Tahiri punched his shoulder lightly. “So you thought I was going to mess things up. Get us all caught.”
“I didn’t say that.”
“No, of course not. Wouldn’t want to upset baby Tahiri.”
“Tahiri, now you’re acting like a kid.”
“No, I’m not. I’m acting like someone whose best friend has completely forgotten she exists.”
“That’s ridiculous.”
“Is it? When you left the academy with Mara, did you even bother to say good-bye? And since then, have you sent me a single message, or even reached out in the Force? And just a while ago, when we did our old falling dance—y
ou didn’t like it. I almost had to catch myself!”
“You’re the one who resisted,” Anakin said. “We were falling like rocks, and you resisted me.”
“That was you, you big dumb gundark.”
“That’s crazy. You—” But the whole scene flashed suddenly though his mind again. Maybe it had been him. When he and Tahiri worked together it was sometimes hard to tell who was feeling what.
“See?” she said frostily.
Anakin was silent for a moment, and so, miraculously, was Tahiri.
“I did miss you,” Anakin finally said. “No one knows me the way—” He broke off.
“Right,” Tahiri said. “No one knows you like I do, and you don’t want anyone to. You want to keep all of that stuff in you, where no one can touch it. Chewbacca—even last time you were here you wouldn’t talk about him. Now you pretend you’re past it. And the thing at Centerpoint—”

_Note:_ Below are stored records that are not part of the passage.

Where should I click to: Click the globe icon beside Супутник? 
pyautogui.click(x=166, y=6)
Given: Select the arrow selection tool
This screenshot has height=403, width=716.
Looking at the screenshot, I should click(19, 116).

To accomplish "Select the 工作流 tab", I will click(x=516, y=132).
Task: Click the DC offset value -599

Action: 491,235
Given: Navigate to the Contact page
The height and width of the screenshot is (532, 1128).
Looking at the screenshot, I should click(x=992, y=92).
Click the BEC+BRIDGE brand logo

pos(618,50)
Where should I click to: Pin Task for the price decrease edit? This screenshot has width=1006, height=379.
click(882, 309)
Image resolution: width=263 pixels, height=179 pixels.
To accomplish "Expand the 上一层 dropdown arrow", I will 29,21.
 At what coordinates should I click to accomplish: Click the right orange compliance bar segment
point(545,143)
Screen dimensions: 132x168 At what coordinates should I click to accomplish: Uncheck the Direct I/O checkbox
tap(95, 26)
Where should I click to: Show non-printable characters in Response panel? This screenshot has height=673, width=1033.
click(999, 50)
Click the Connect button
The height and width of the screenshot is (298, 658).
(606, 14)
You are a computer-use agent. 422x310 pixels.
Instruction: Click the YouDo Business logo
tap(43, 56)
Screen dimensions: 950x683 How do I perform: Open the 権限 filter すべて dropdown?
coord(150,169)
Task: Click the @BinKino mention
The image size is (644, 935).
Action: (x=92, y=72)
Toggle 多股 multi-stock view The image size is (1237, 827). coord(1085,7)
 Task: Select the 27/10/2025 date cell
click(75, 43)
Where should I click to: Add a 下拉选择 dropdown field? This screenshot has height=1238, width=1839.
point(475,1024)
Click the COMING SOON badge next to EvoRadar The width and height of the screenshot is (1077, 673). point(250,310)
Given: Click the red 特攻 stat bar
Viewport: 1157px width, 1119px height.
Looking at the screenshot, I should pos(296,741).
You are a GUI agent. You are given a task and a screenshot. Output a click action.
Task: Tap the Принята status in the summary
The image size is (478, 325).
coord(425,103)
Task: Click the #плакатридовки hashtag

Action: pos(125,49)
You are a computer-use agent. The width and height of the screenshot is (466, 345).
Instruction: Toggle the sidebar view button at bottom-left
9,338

“You’re right,” Anakin said. “I don’t want to talk about that. Not right now.”
Tahiri’s shoulders began to shake, just a little, and Anakin realized she was crying.
“Come on, Tahiri,” he said.
“What are we, Anakin? A year ago you were my best friend in the world.”
“We’re still best friends,” he assured her.
“Then the way you treat your other friends must really stink.”
“Yeah,” Anakin admitted. Almost without thinking, he reached for her hand. For a few seconds, she didn’t respond. Her fingers were cold and motionless in his, and he suddenly believed he had made some kind of mistake. Then she gripped back, and warmth rushed around him like a whirlwind. She nodded her head over onto his shoulder, still weeping, and silence folded around them again. But this time it was an easier silence. Not happy or even quite content, but easier.
After a while her breathing became regular, and Anakin realized she was asleep. By the faint orange light of the gas giant outside, he could make out traces of her features, so familiar and yet somehow different. It was as if, below the girl’s face he had always known, something else was pushing up, like mountains rising, driven by the internal heat of a planet. Something you couldn’t stop, even if you wanted to.